Data records
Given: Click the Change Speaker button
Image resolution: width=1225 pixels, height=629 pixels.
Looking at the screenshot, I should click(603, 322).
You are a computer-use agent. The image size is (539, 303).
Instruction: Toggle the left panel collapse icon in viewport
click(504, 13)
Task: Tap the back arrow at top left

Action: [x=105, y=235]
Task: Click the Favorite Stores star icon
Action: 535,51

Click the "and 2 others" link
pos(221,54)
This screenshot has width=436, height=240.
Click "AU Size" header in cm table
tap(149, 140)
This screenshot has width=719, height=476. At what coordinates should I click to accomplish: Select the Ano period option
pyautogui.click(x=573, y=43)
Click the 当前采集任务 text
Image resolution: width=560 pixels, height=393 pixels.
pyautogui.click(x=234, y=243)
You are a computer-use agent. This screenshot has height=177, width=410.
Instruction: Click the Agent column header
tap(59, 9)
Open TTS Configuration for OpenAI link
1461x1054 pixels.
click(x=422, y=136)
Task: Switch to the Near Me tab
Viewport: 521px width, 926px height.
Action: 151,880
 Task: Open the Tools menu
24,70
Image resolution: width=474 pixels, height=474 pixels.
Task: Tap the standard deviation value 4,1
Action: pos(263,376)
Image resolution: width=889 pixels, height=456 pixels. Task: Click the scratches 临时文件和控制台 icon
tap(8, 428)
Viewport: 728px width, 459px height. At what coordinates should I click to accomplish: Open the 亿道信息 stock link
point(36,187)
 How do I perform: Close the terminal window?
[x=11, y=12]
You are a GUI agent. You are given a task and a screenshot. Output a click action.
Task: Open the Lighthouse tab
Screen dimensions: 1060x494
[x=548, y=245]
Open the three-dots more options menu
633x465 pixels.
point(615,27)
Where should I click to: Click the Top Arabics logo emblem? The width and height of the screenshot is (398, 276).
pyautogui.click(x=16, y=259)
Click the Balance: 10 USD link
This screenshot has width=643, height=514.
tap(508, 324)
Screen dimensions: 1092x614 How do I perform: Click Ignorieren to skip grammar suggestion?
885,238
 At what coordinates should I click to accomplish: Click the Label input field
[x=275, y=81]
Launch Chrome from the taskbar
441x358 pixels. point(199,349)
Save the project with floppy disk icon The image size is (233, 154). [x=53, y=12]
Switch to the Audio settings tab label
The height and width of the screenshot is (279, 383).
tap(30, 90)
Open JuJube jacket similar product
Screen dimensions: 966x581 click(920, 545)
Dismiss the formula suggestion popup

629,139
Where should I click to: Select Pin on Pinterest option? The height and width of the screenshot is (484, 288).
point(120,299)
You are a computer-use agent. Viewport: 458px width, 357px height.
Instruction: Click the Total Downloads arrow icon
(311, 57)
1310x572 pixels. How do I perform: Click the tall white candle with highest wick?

Written task => Copy the listing word for word, starting from its first line and going on through the line with "pyautogui.click(x=234, y=243)".

Answer for the task =>
Given: Click the Change Speaker button
Image resolution: width=1225 pixels, height=629 pixels.
Looking at the screenshot, I should click(603, 322).
You are a computer-use agent. The image size is (539, 303).
Instruction: Toggle the left panel collapse icon in viewport
click(504, 13)
Task: Tap the back arrow at top left

Action: [x=105, y=235]
Task: Click the Favorite Stores star icon
Action: 535,51

Click the "and 2 others" link
pos(221,54)
This screenshot has width=436, height=240.
Click "AU Size" header in cm table
tap(149, 140)
This screenshot has width=719, height=476. At what coordinates should I click to accomplish: Select the Ano period option
pyautogui.click(x=573, y=43)
Click the 当前采集任务 text
Image resolution: width=560 pixels, height=393 pixels.
pyautogui.click(x=234, y=243)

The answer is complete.